The Czech National Revival was a cultural movement spanning the 18th and 19th centuries within the Czech lands. Its primary objective was to resurrect the Czech language, culture, and national identity, combating pervasive Germanisation and reclaiming the distinct heritage eroded by centuries of the Ostsiedlung. Among the movement's most influential pioneers were Josef Dobrovský and Josef Jungmann.

== Background ==
Following the Battle of White Mountain in 1620, the Czech lands were subjected to systematic Germanisation policies spearheaded by the Habsburg emperors. This intensified a centuries-long trajectory of demographic shift, driven by German migration into the region. Consequently, several territories evolved into fully Germanised enclaves with German majorities, regions later designated as the Sudetenland. Even outside of the Sudetenland, cities such as Prague, Brno, and Olomouc functioned largely as German-speaking prior to the inception of the cultural revival.

The oppression was also connected with religion – about one half of the inhabitants of Bohemia were Protestants (see Hussite) when the Habsburgs took power. The Habsburgs started rampant anti-Reformation and re-Catholicization efforts which made some Czech elites flee the country. This violent re-Catholicization has been suggested to be one of the reasons behind today's widespread Czech atheism.

During the two following centuries, Czech language had been more or less eradicated from state administration, literature, schools, Charles University, and among the upper classes, having been replaced by German. Large numbers of books written in Czech were burned for confessional reasons. For example, Jesuit Antonín Koniáš alone is credited with burning as many as 30,000 Czech-language books. Gradually, Czech was reduced to a means of communication between peasants, who were often illiterate. Therefore, the revival looked for inspiration among ordinary Czechs in the countryside.

==Milestones==
Josef Dobrovský published his Czech grammar book in 1809. In 1817, Václav Hanka claimed to have discovered medieval Manuscripts of Dvůr Králové and Zelená Hora, which were decades later proven as Hanka's and Linda's forgeries.

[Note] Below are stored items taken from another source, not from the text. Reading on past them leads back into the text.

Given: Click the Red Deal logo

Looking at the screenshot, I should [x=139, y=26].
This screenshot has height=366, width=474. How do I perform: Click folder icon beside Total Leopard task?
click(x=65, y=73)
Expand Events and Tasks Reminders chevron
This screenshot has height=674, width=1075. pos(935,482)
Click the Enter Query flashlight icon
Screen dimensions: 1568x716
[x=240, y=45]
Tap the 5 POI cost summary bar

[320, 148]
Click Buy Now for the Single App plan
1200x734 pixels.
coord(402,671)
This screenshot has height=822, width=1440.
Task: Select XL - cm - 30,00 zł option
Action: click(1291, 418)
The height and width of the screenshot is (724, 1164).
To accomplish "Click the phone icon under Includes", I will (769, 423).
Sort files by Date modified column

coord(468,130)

Josef Jungmann published the five-volume Czech-German dictionary in 1834–1839. It was a major lexicographical work, which had a great formative influence on Czech. Jungmann used vocabulary of the Bible of Kralice (1579–1613) period and of the language used by his contemporaries. He borrowed words not present in Czech from other Slavic languages or created neologisms. He also inspired development of Czech scientific terminology, thus making it possible for original Czech research to develop.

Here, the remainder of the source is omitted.